WHAT YOU HAVE TO DO: The count of lines with the string "Rechteck" in the material is all that should be returned.

▼

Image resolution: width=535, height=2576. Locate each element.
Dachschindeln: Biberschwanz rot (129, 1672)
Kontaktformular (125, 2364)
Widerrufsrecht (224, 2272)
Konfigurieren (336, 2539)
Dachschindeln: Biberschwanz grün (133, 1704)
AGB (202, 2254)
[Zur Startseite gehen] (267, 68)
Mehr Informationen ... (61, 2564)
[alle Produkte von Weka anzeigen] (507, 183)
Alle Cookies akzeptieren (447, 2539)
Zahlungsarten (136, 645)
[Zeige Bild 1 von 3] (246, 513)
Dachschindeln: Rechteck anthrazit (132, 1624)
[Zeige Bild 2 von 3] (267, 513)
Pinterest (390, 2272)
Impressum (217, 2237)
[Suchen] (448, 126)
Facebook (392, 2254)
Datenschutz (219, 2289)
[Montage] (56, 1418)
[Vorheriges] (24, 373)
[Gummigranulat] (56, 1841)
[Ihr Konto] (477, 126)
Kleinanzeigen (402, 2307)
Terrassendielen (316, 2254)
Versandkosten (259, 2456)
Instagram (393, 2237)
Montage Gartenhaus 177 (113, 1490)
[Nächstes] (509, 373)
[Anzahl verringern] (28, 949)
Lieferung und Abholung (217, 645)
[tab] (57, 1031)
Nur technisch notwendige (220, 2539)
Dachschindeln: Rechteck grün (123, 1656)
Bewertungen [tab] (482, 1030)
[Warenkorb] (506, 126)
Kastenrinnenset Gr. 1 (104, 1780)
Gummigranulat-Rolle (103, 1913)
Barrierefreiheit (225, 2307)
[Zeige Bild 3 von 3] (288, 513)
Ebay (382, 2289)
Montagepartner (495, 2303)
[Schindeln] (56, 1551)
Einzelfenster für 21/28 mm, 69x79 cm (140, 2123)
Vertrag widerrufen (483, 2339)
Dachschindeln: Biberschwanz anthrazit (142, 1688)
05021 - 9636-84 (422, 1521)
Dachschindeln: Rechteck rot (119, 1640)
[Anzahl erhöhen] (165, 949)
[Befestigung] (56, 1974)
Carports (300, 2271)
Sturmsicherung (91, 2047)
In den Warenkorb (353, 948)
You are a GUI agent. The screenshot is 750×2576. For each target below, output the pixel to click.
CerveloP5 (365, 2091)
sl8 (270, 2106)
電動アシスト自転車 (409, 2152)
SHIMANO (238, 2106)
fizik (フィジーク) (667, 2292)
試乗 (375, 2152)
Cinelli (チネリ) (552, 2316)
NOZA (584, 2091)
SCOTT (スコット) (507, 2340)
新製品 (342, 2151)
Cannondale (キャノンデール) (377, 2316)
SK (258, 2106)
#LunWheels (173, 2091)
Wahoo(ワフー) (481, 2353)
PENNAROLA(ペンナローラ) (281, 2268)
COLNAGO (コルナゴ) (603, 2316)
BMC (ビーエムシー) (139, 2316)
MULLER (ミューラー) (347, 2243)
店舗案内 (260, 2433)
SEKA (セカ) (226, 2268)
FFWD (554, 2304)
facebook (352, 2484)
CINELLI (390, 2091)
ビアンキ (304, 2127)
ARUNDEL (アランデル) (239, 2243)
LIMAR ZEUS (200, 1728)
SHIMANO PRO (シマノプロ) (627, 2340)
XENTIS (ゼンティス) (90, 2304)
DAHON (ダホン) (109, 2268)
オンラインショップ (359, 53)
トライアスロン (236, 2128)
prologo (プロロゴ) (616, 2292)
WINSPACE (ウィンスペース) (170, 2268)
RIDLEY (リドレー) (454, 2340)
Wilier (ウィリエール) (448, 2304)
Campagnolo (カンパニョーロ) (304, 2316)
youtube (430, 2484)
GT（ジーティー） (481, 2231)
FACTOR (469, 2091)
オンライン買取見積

▲

RESPONSE TO THE TASK: 3